I draw this comparison so we can recognize that our natural instinct — the very nature that makes us so beautifully human — is to resist the limitations put upon us. One of the most common aspirations shared by humans is the power to remand death. Indeed, this very weekend, my family and I will joyously celebrate a religious faith based on such a promise. Yet, even Christians know that death is inevitable, that we must all confront what it means to live with limits.
"In recent decades, our debt has risen not out of shortage but out of surplus, excessiveness. Our society is not suffering from famine, but it must solve another problem—how to host a meal for someone who is full."

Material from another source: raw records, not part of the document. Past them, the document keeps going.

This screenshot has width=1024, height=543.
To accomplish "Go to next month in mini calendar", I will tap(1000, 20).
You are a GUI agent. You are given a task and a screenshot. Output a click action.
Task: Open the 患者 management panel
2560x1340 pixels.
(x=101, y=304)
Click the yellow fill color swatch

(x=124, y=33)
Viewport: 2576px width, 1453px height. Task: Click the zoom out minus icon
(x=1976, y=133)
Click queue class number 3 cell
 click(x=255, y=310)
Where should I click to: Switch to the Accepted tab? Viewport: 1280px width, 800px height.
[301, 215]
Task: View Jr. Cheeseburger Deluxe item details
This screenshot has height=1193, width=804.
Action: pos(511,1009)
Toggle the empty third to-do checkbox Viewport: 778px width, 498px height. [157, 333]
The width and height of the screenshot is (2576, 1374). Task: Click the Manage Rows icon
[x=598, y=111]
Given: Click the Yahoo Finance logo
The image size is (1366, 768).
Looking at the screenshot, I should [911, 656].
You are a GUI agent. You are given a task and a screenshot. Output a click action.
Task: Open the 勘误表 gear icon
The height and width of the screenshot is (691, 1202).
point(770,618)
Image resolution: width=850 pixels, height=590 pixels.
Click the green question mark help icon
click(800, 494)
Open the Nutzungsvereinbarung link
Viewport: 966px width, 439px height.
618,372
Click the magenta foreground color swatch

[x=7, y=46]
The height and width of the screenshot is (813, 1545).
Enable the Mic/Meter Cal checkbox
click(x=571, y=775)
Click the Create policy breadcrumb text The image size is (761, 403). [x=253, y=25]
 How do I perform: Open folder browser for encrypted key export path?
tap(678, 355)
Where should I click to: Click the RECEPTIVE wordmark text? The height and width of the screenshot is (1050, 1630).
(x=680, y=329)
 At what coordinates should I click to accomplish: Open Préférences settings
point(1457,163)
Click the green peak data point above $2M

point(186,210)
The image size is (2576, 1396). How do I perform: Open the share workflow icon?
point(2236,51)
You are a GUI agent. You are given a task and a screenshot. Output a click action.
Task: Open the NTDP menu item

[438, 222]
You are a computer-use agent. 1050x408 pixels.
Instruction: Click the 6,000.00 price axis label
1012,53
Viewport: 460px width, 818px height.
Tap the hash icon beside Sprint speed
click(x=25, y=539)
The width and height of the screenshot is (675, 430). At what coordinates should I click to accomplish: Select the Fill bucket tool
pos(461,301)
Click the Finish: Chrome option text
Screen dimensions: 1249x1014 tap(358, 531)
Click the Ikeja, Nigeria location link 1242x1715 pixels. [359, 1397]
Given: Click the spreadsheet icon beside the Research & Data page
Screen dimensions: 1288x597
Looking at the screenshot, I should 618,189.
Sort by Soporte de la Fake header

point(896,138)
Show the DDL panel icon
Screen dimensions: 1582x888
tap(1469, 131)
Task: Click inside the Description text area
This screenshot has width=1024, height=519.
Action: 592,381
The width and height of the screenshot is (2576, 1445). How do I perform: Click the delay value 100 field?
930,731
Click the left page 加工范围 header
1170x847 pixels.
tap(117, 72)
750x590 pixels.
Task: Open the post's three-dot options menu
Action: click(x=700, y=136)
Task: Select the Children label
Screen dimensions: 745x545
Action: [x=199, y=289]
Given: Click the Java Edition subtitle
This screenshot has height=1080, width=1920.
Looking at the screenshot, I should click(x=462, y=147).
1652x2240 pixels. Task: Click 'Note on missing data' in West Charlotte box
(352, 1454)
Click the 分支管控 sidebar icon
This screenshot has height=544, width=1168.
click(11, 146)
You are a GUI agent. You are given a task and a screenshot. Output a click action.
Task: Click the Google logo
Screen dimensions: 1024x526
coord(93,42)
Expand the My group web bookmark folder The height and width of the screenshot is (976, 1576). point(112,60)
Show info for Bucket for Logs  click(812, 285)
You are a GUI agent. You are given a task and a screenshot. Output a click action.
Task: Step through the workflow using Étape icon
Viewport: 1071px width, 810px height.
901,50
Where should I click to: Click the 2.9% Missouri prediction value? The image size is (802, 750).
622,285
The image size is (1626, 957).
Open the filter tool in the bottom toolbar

-Tomas Sedlacek in Economics of Good and Evil
Years ago I put together this Strong versus Fragile graphic as a way to help people think about the nature of productive cities. In the rain forest, you have a complex, adaptive system that has emerged in a way that is highly resilient and adaptable. The corn field, in contrast, is a managed (not emergent) system based on the goal of efficiency, constantly increasing the amount of output for a given unit of input. The corn field is fragile; one hail storm, a few weeks of drought, or a swarm of locusts and it's gone.
We might think we prefer the human equivalent of the rain forest, but do we?
Let's pretend we were made king/queen of a portion of a rain forest and, magically, we had the authority and resources we needed to right the wrongs, correct the deficiencies, that we saw in the world around us. What would we do?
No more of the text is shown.